You should most definitely have at least 13V with the car running.

You have problems if you do not. Weak alternator, dying battery, bad ground(s), poor wire connection, etc.

A healthy electrical system has ~13.5V with car off (battery voltage) and ~14.4 with the car running. (More voltage than that is another problem, you will fry components.)

You should most definitely have at least 13V with the car running.

You have problems if you do not. Weak alternator, dying battery, bad ground(s), poor wire connection, etc.

A healthy electrical system has ~13.5V with car off (battery voltage) and ~14.4 with the car running. (More voltage than that is another problem, you will fry components.)

 

Good point, have you ever looked into replacing the charging wire on your car? IIRC, thats the large wire coming off the positive lug of the alt, going into the fusible link block. Add a ground between alternator and battery, and a ground between engine and chassis.. Try temporary ground straps (jumper cables) and see if your voltage comes up any.

He said his alternator was wearing out. He just needs to put a good alternator on.

  • Author

My alt has been dying for some time... in fact my alt did die, so I stole the overcharge king off of the Rx's motor... its a very bad alt... turns the lights on dimly when idleing, charges to 16 V sometimes... its neat...

 

As far as grounding... I have about 4-5 big Stereo wires running between, the block and the frame, frame and the negative, and negative and the block.. its well grounded...

 

Lastly, on the spacer... the thing I need is what goes behind the pulley.. Since mine is V and the 6 is serp... I have the split V pulley, I just need the thing that holds it off the front.
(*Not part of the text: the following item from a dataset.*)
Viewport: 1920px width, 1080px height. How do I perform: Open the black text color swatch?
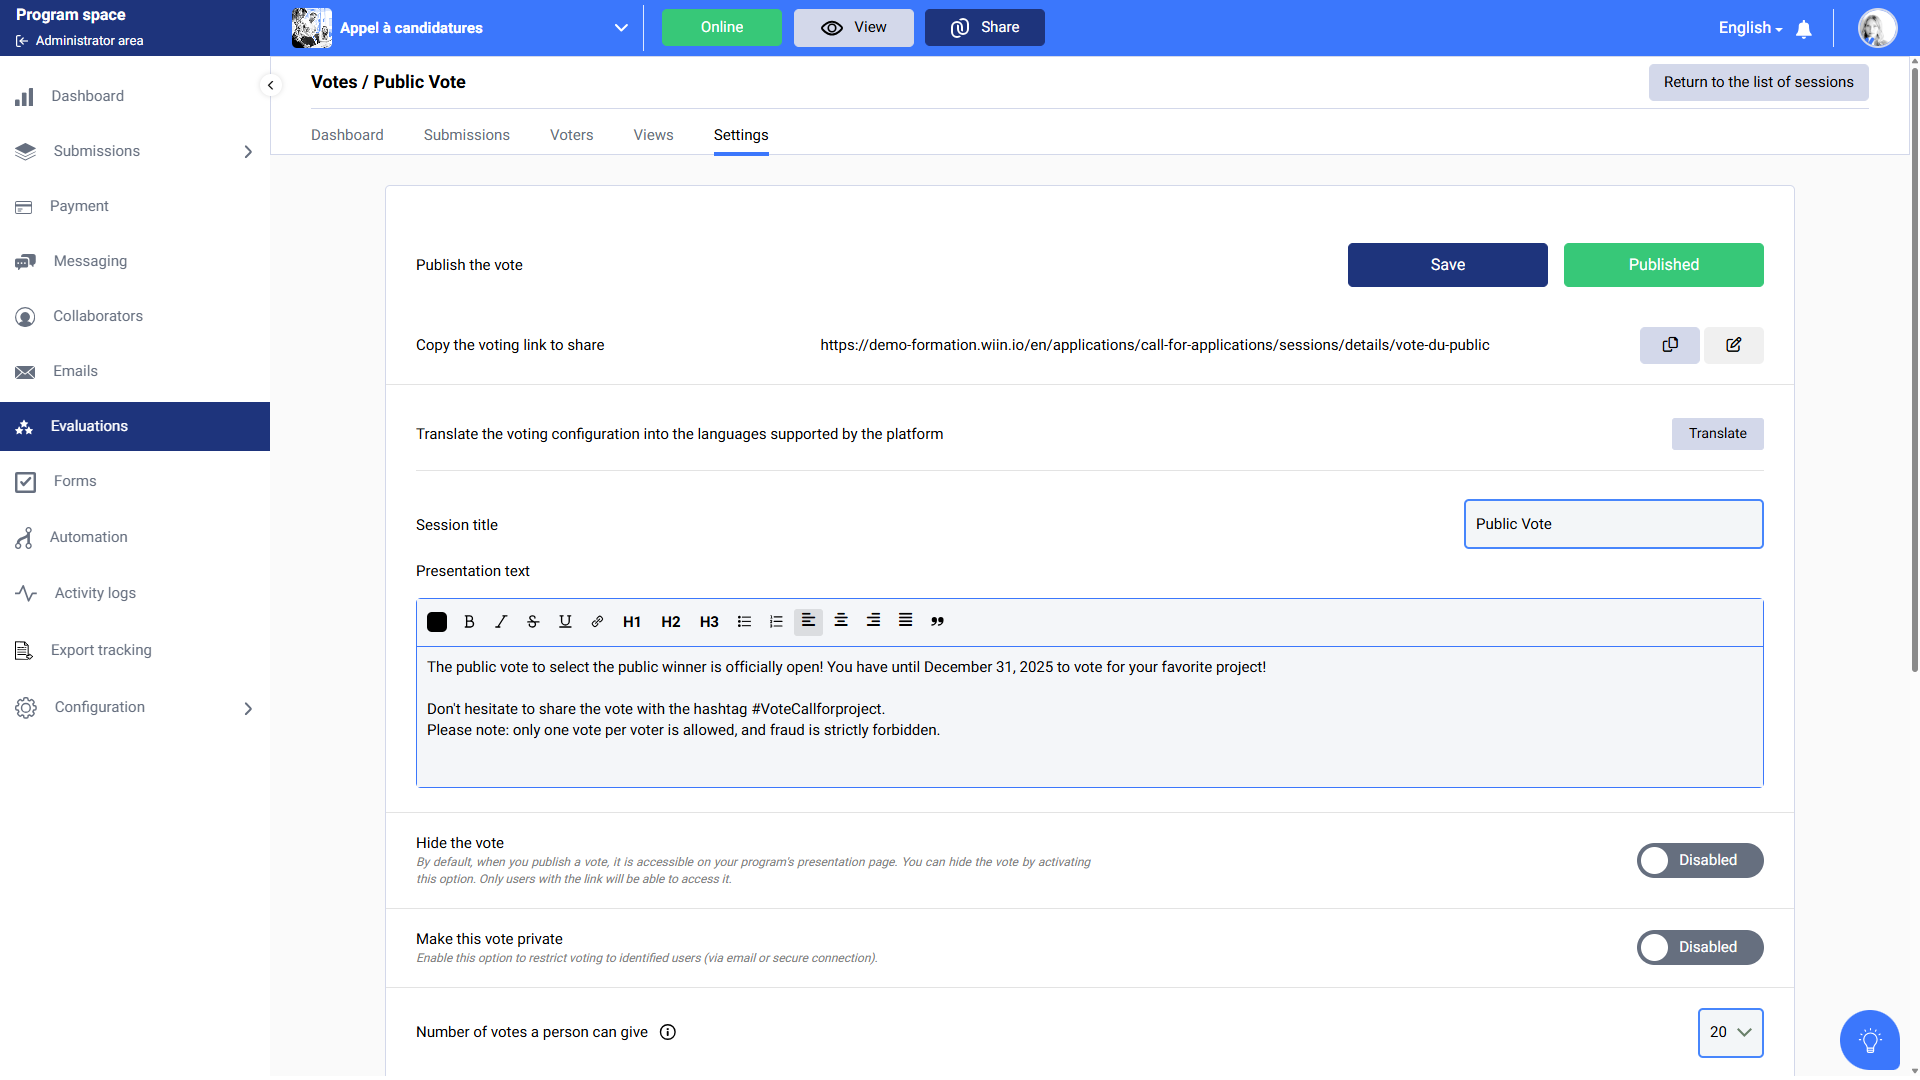[437, 621]
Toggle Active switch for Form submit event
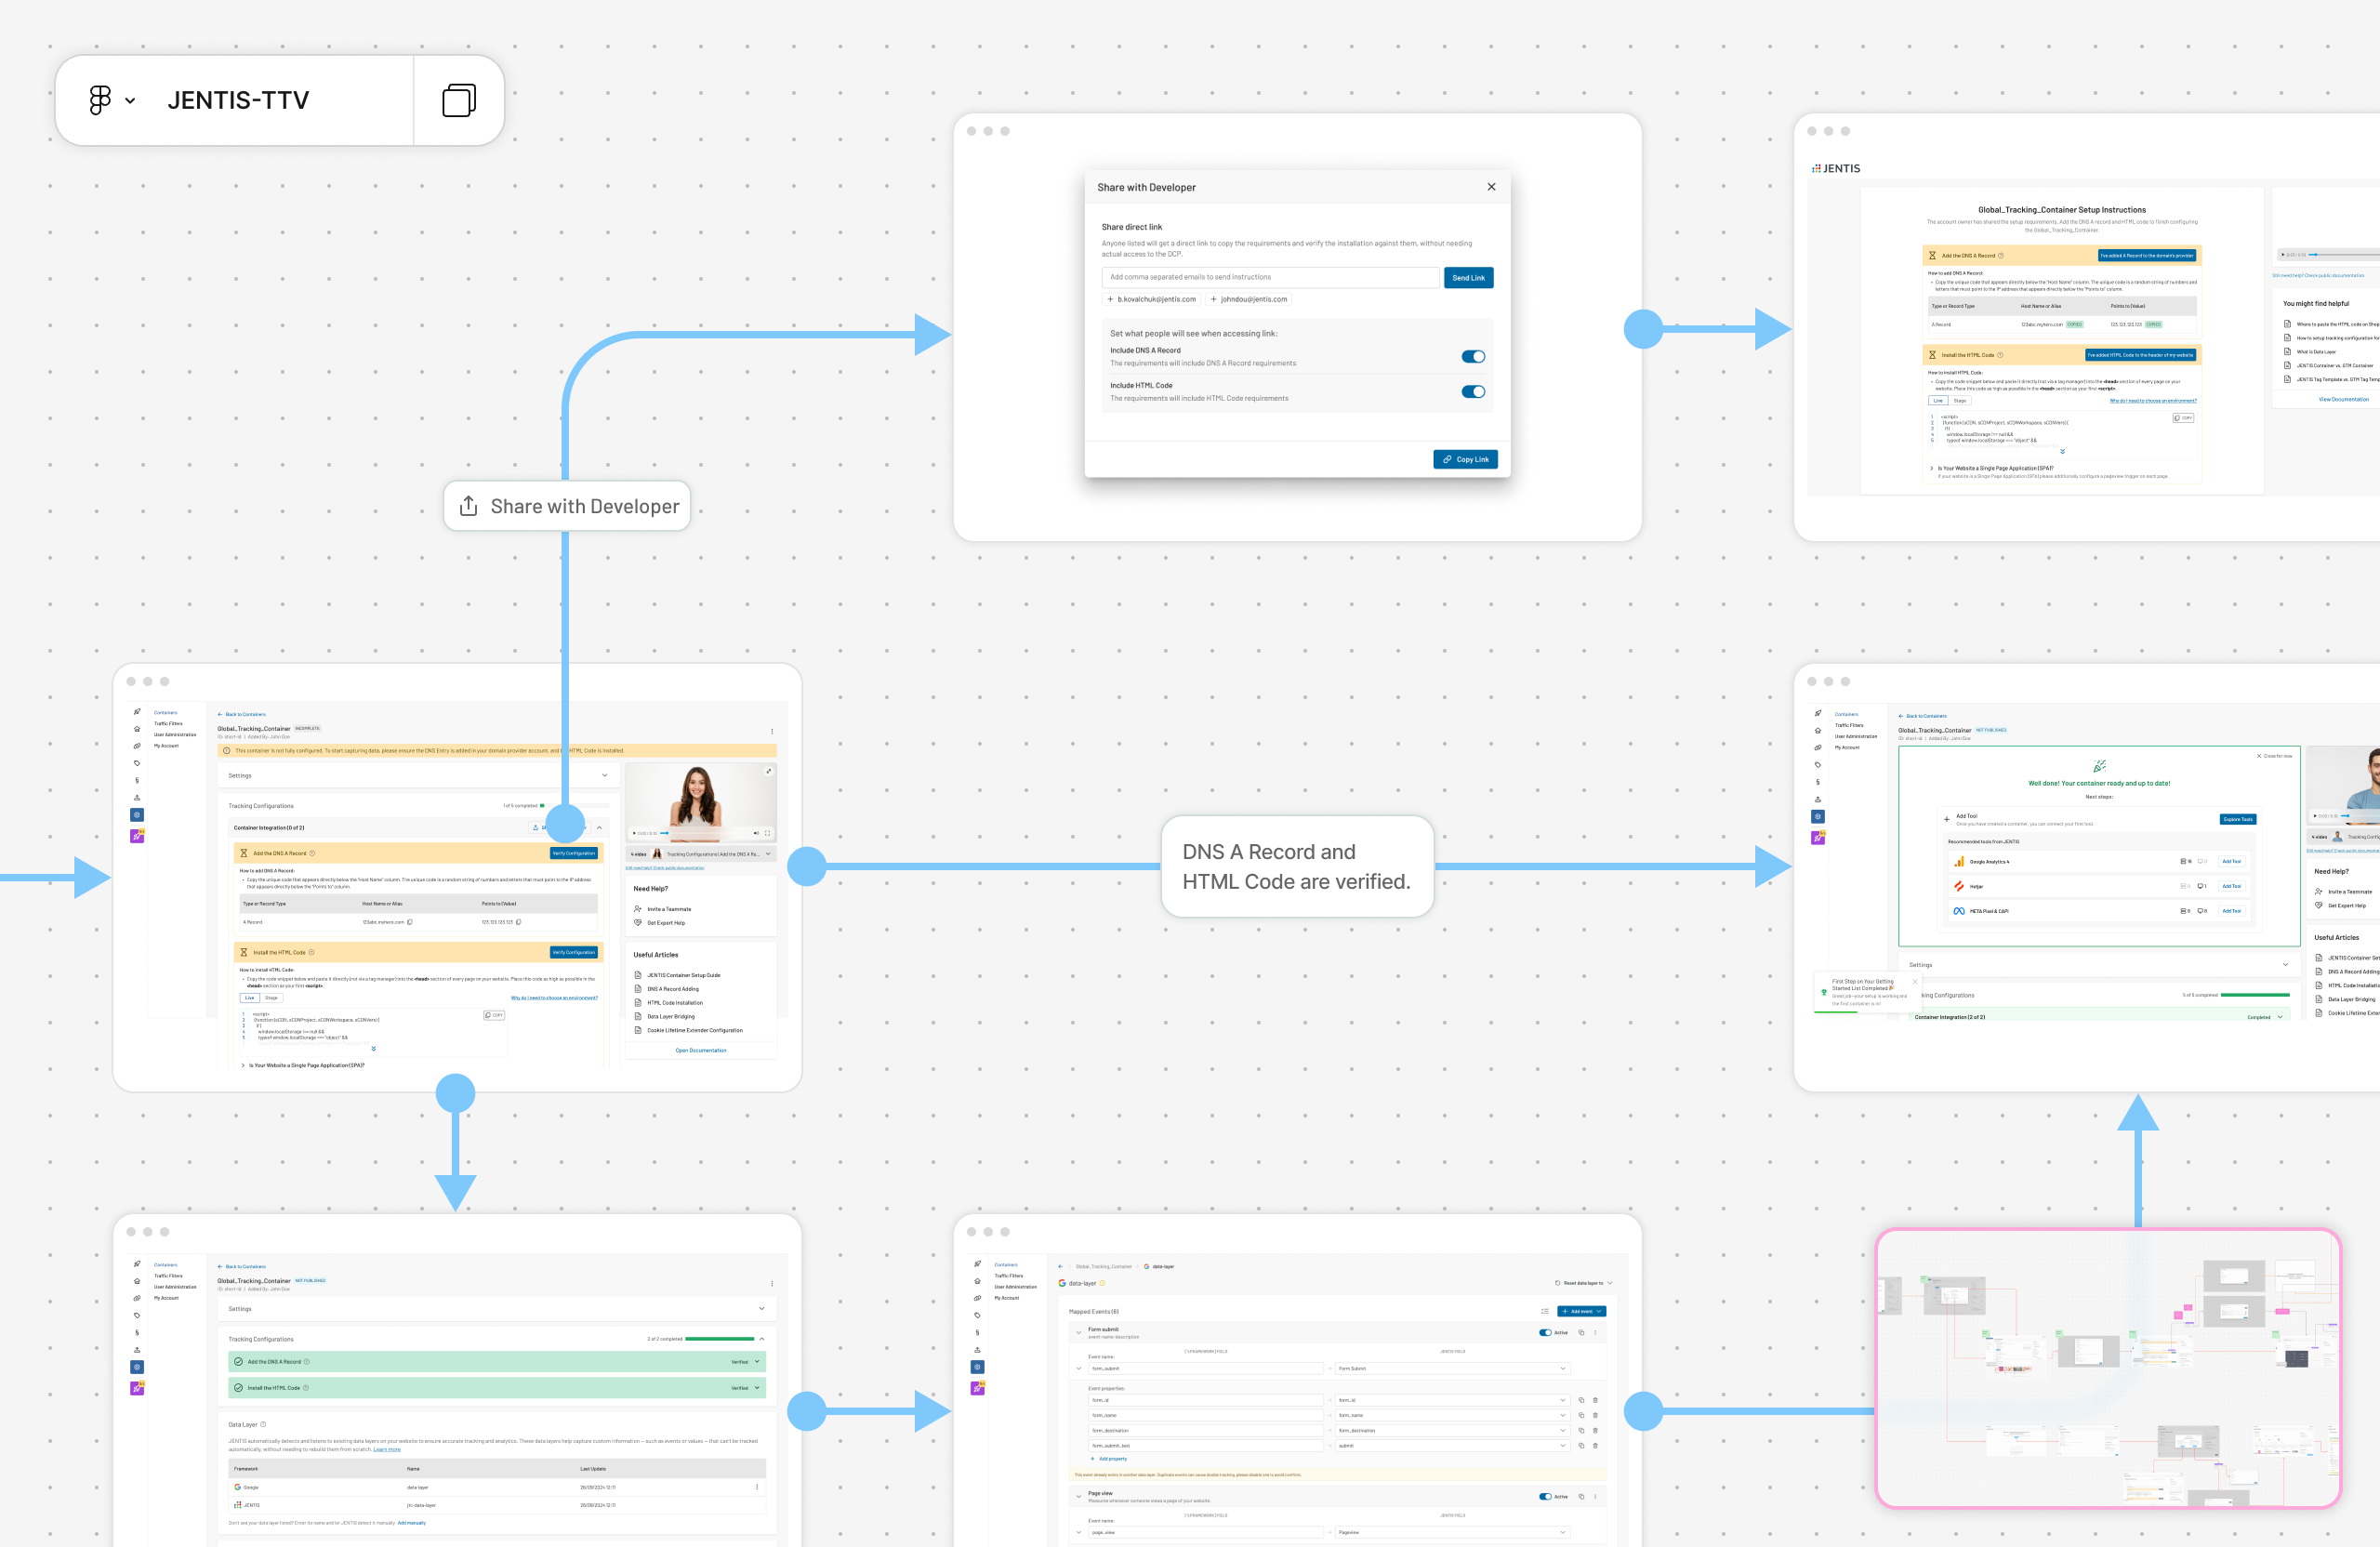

lots of different alternators have different pulleys.. and different spacers.

 

What you need is either a pulley for the V-belt, and a spacer;

 

or a pulley with a molded spacer of an appropriate size;

 

or a spacer to fit behind the two circular plates that make up your old V-belt pulley.

 

Whatever you get, needs to be spaced out from the hub bushing of the alternator to line up with the belts. If you get your larger wrenches, and something to immobilize the alternators in the junkyard (big screwdriver in the fan, or get inventive) then you can go to the junkyard and start picking apart alternators until you find the bits that you need.

 

Or, you can go to an alternator/auto electrical shop in your area, if you can find one, and they oughta have odd parts like the required spacer hanging around.